2025-04-23
31 分钟This is the Global News Podcast from the BBC World Service.
I'm Valerie Sanderson and in the early hours of Wednesday the 23rd of April,
these are our main stories.
The International Monetary Fund downgrades global economic growth forecasts and warns that the risk of a recession in the US has significantly increased.
In Kashmir, more than 20 people have been killed after gunmen opened fire on tourists.
Also in this podcast, how the next Pope is chosen.
And the priest from the only Catholic church in the Gaza Strip remembers the late Pope Francis.

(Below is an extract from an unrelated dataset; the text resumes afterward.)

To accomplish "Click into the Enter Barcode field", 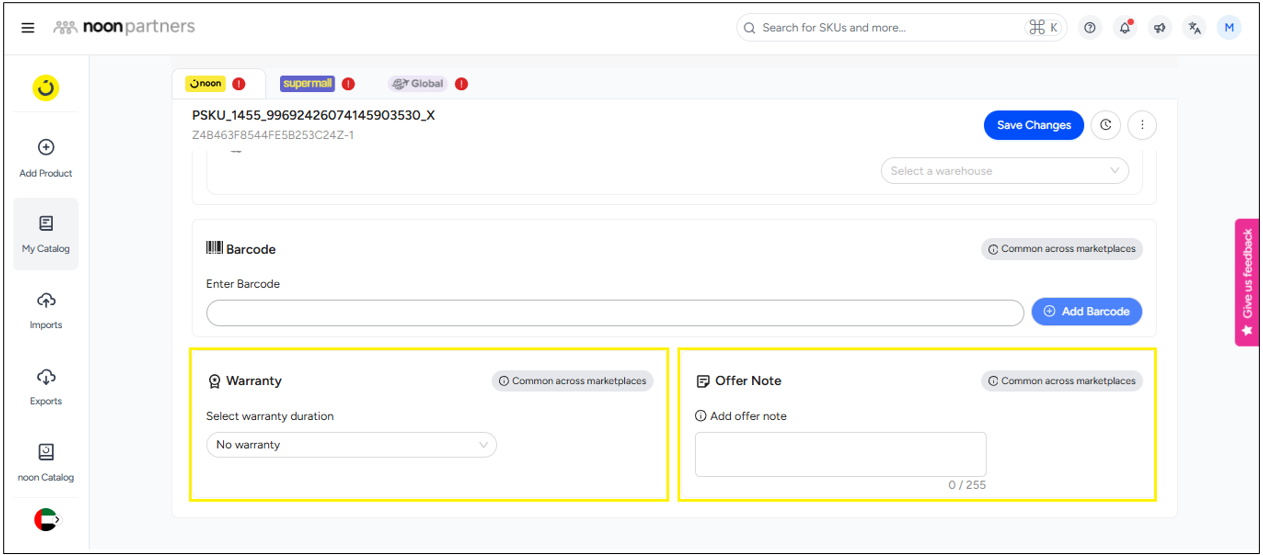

The Pope called for more than one year and a half every day with a small message or sometimes under the bombing to give a hope.
We start with the forecast from the International Monetary Fund, the World Economic Outlook.
The IMF has downgraded its forecast for global growth,
predicting that Donald Trump's tariffs and the uncertainty they've caused will lead to a significant slowdown.
The IMF said growth in the U.S., the world's biggest economy,
could be almost a full percentage point lower this year than previously predicted.
Pierre-Olivier Gruncha, the IMF's chief economist, said the U.S. could be the hardest hit.
For the United States,
the tariffs represent a supply shock that reduces productivity and output permanently and increases price pressures temporarily.
This adds to an already weakening outlook and leads us to revise growth down by 0.9 percentage point to 1.8 percent,
with a 0.4 percentage point downgrade from the tariffs only, while inflation is revised upwards.
He said the prospect of the U.S. economy going into recession has significantly increased.
We were seeing already consumption numbers coming down.